Down to the final line, print the records below exactly and without pictures.

Screenshot grounding data
§ §

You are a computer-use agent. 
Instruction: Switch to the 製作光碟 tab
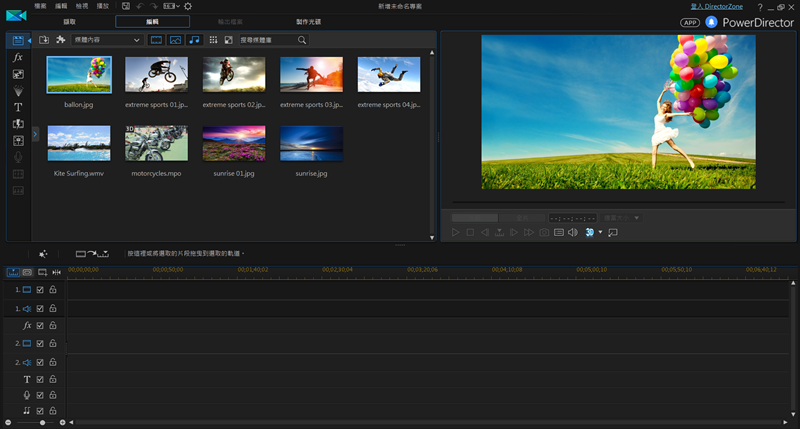pyautogui.click(x=309, y=21)
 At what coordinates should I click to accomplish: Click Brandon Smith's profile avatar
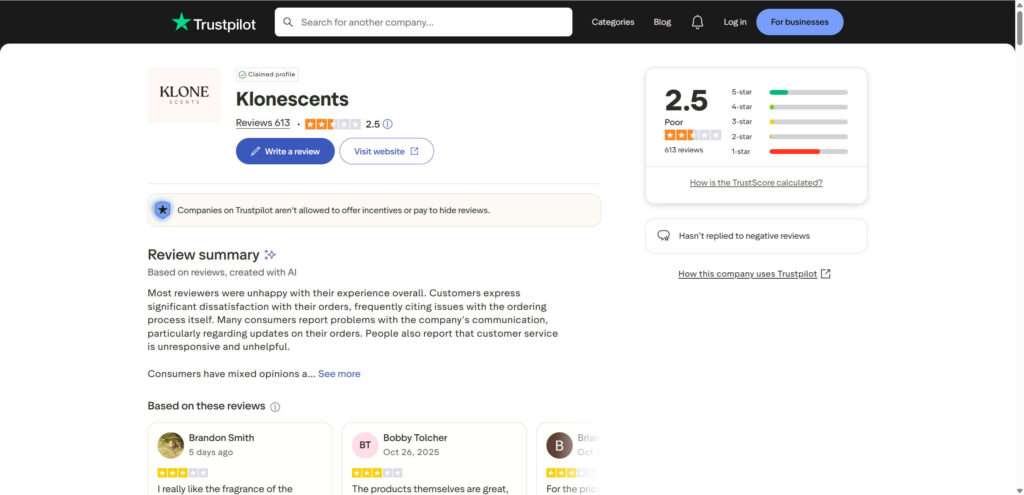(x=171, y=445)
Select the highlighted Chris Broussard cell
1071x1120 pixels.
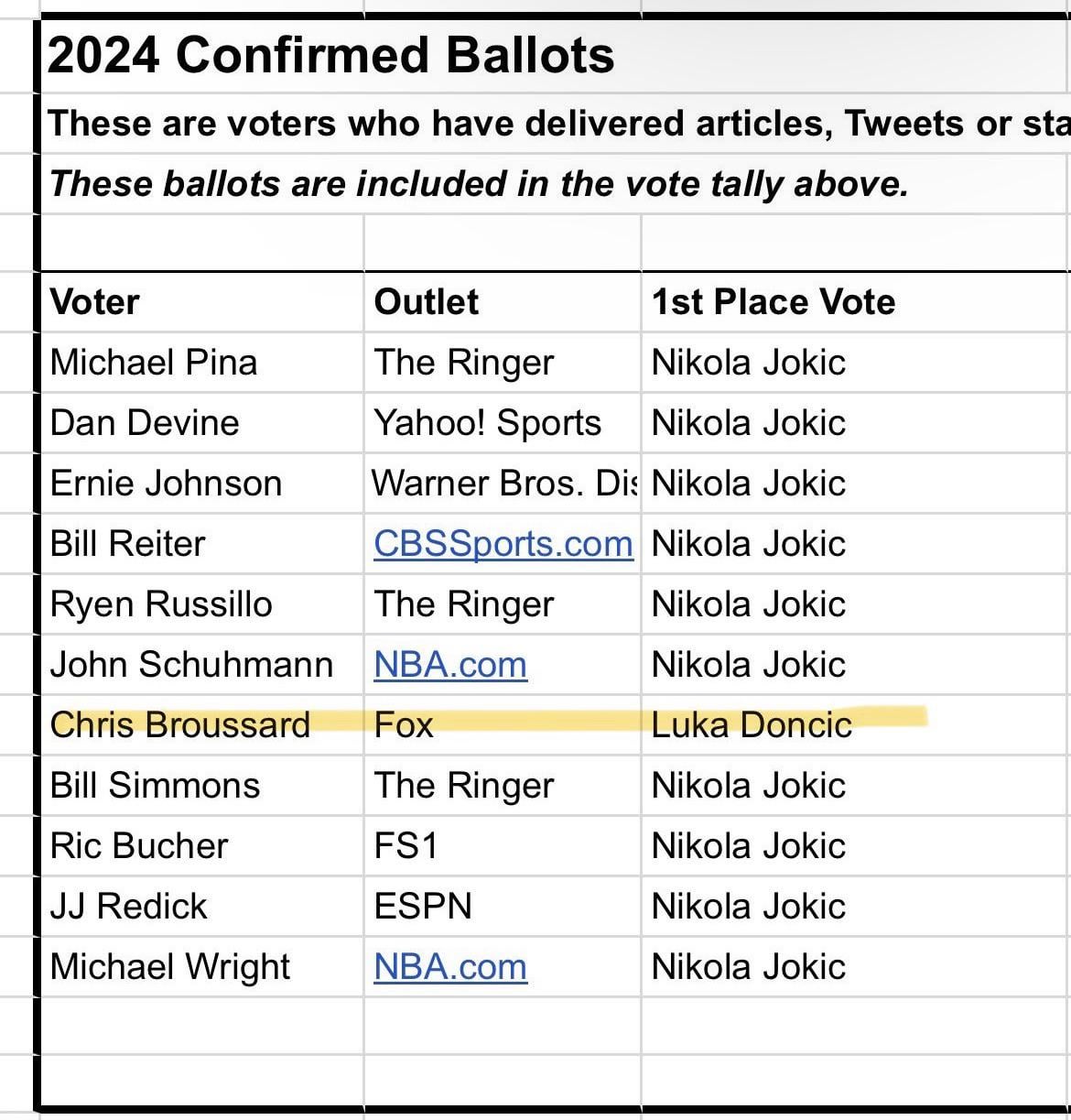pyautogui.click(x=180, y=725)
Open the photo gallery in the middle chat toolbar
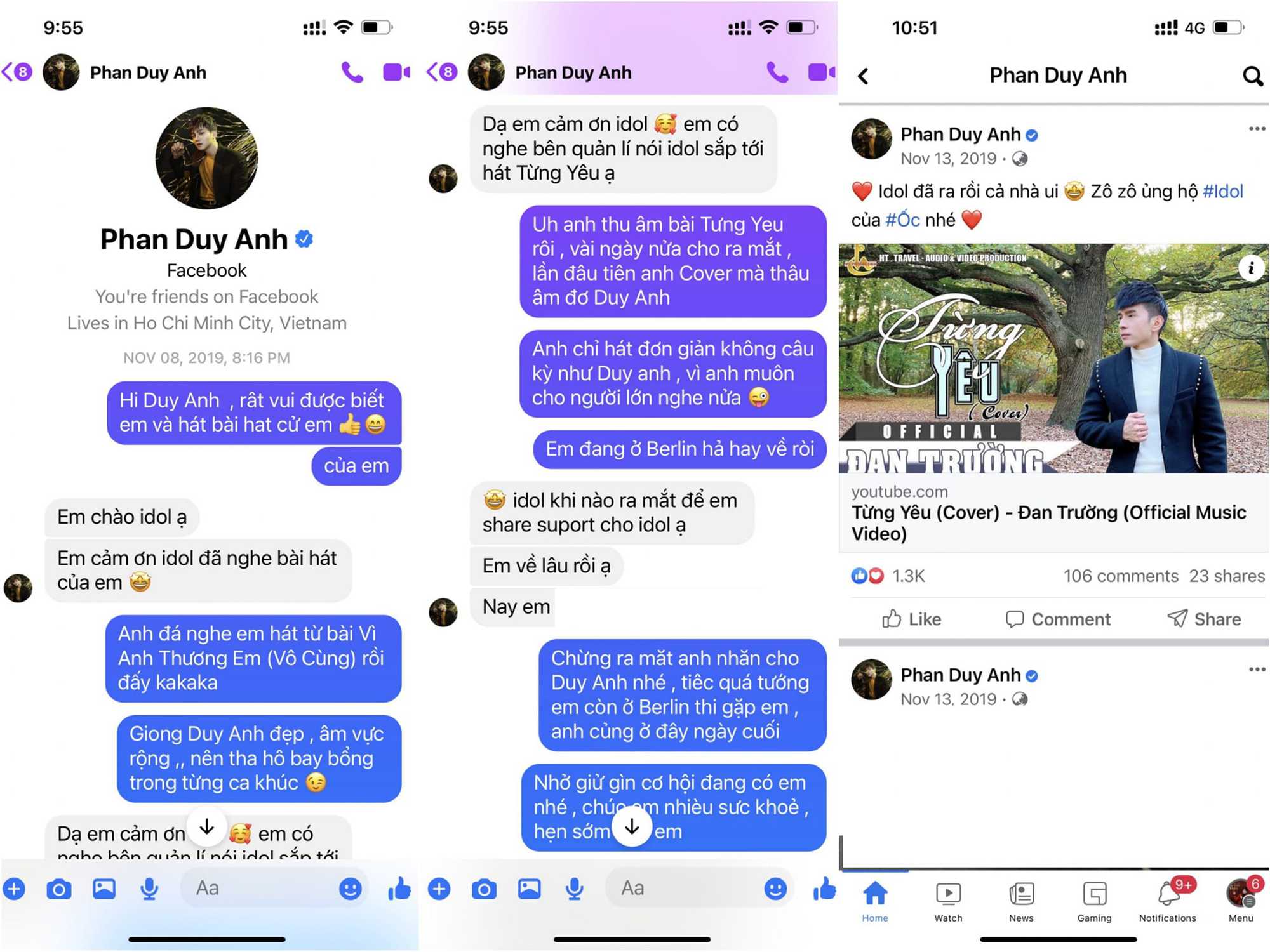The image size is (1270, 952). point(529,889)
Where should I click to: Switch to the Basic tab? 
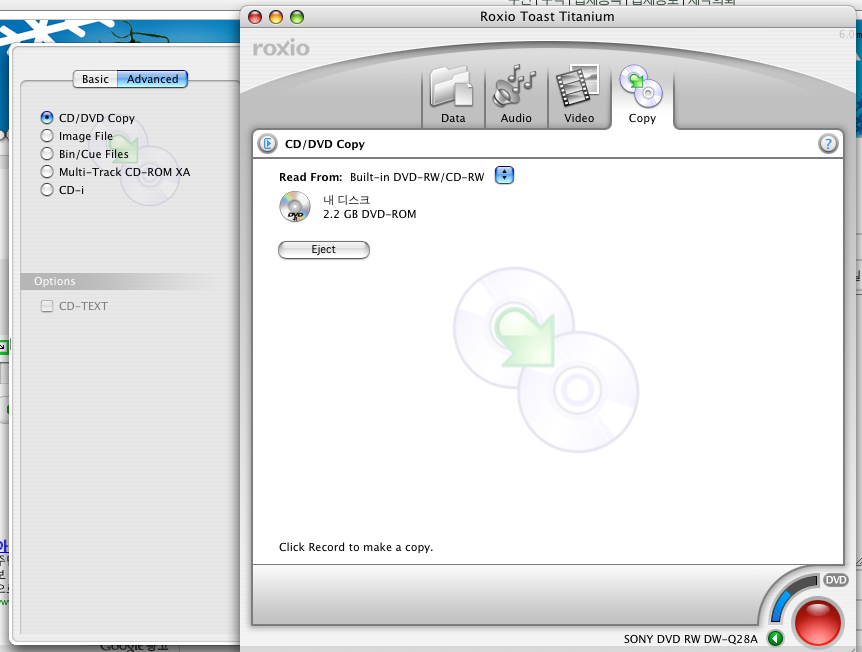click(96, 79)
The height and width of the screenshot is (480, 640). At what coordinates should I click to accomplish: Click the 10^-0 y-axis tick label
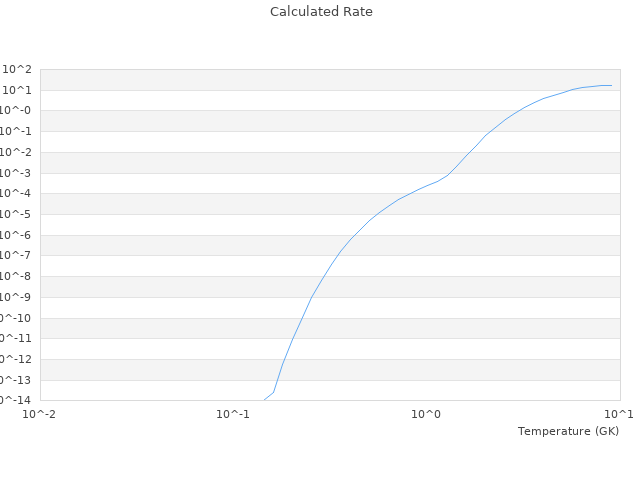[x=16, y=111]
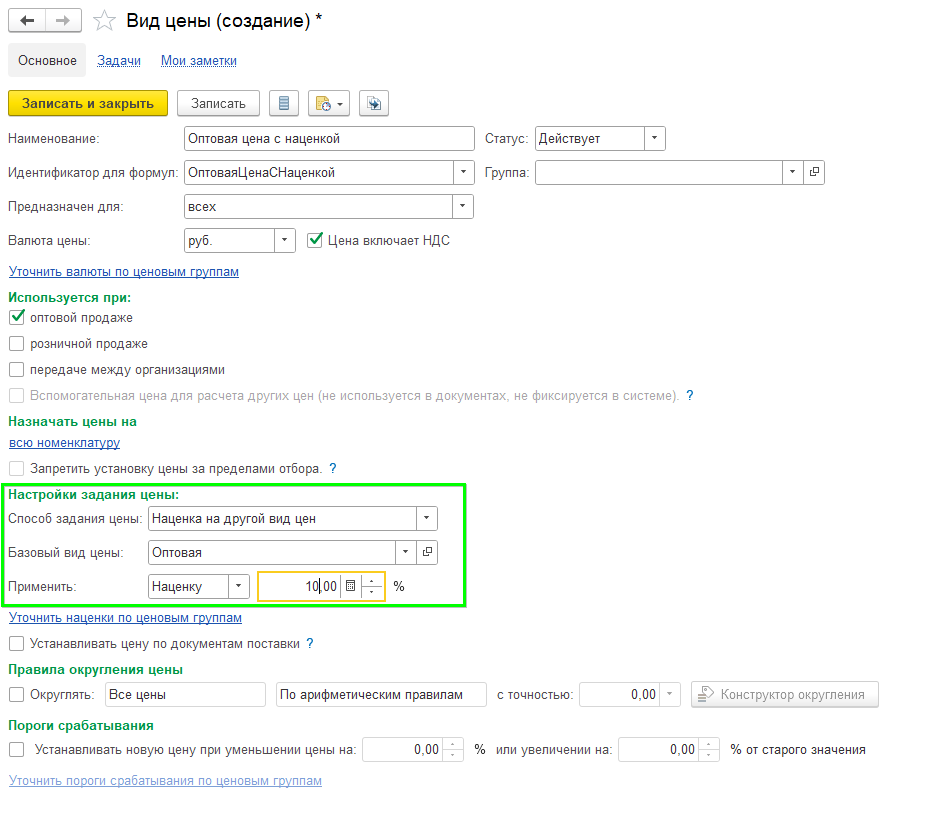Screen dimensions: 941x815
Task: Open calculator in the percent markup field
Action: [350, 586]
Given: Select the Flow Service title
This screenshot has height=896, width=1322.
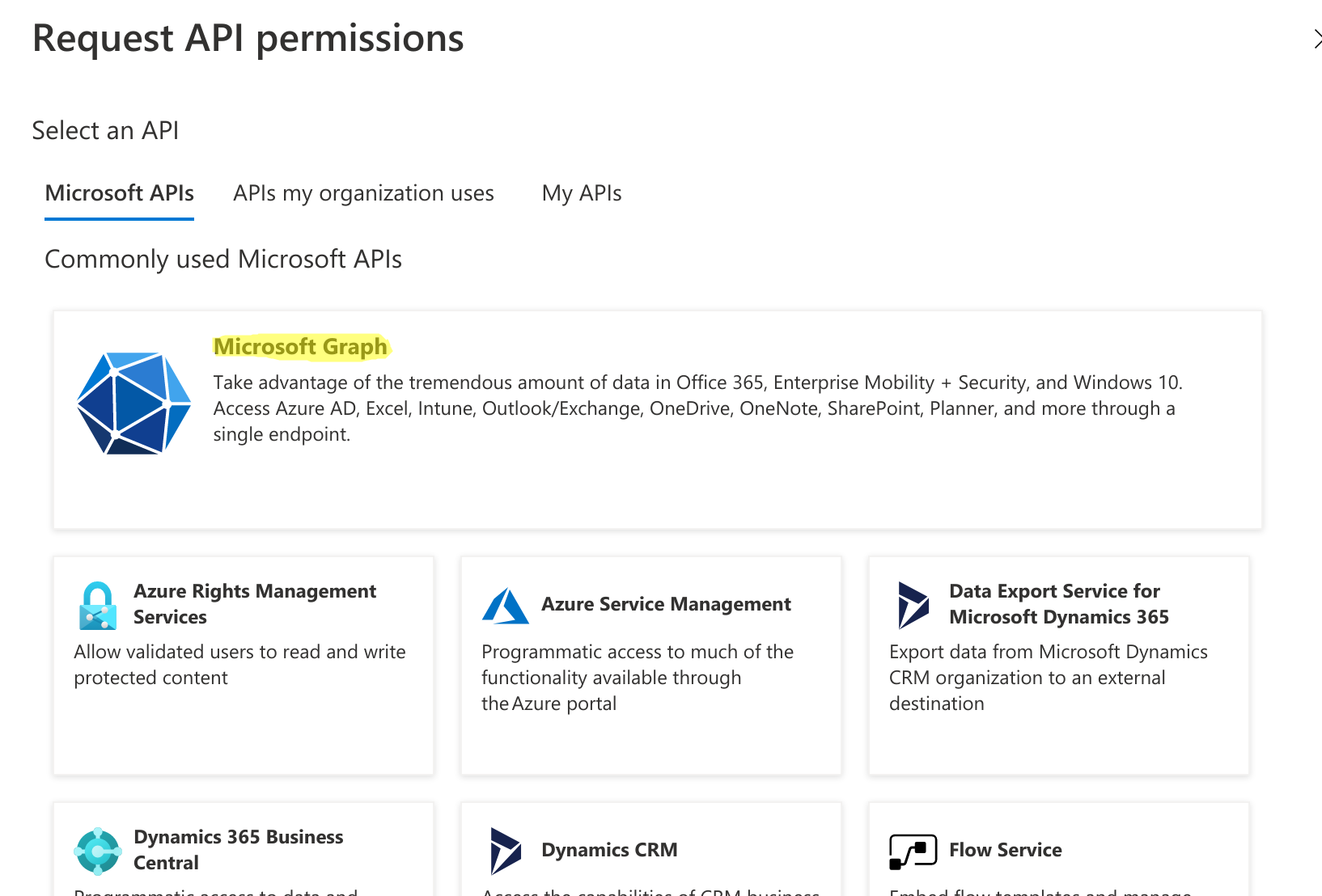Looking at the screenshot, I should (x=1005, y=850).
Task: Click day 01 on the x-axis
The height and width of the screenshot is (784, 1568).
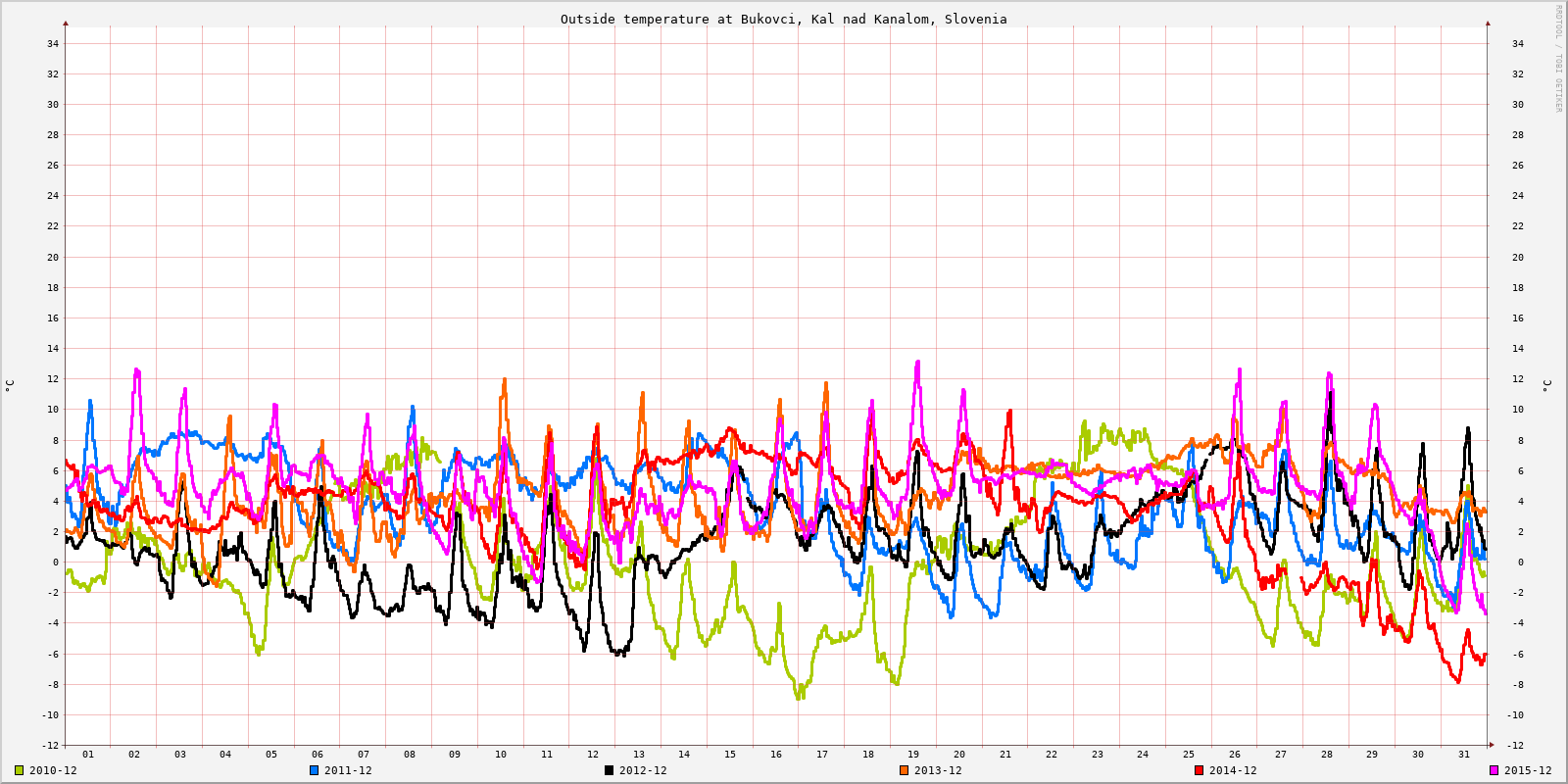Action: (x=88, y=754)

§ §

_Task solution_
You are a computer-use agent. 
Instruction: Switch to the 製作光碟 tab
pyautogui.click(x=309, y=21)
 At what coordinates should I click to accomplish: Click Brandon Smith's profile avatar
(x=171, y=445)
Select the highlighted Chris Broussard cell
1071x1120 pixels.
pyautogui.click(x=180, y=725)
Open the photo gallery in the middle chat toolbar
The image size is (1270, 952). point(529,889)
Where should I click to: Switch to the Basic tab? 
click(96, 79)
The height and width of the screenshot is (480, 640). At what coordinates should I click to accomplish: Click the 10^-0 y-axis tick label
[x=16, y=111]
Screen dimensions: 941x815
Task: Open calculator in the percent markup field
Action: [350, 586]
Given: Select the Flow Service title
This screenshot has height=896, width=1322.
Looking at the screenshot, I should (x=1005, y=850).
Task: Click day 01 on the x-axis
The height and width of the screenshot is (784, 1568).
Action: (x=88, y=754)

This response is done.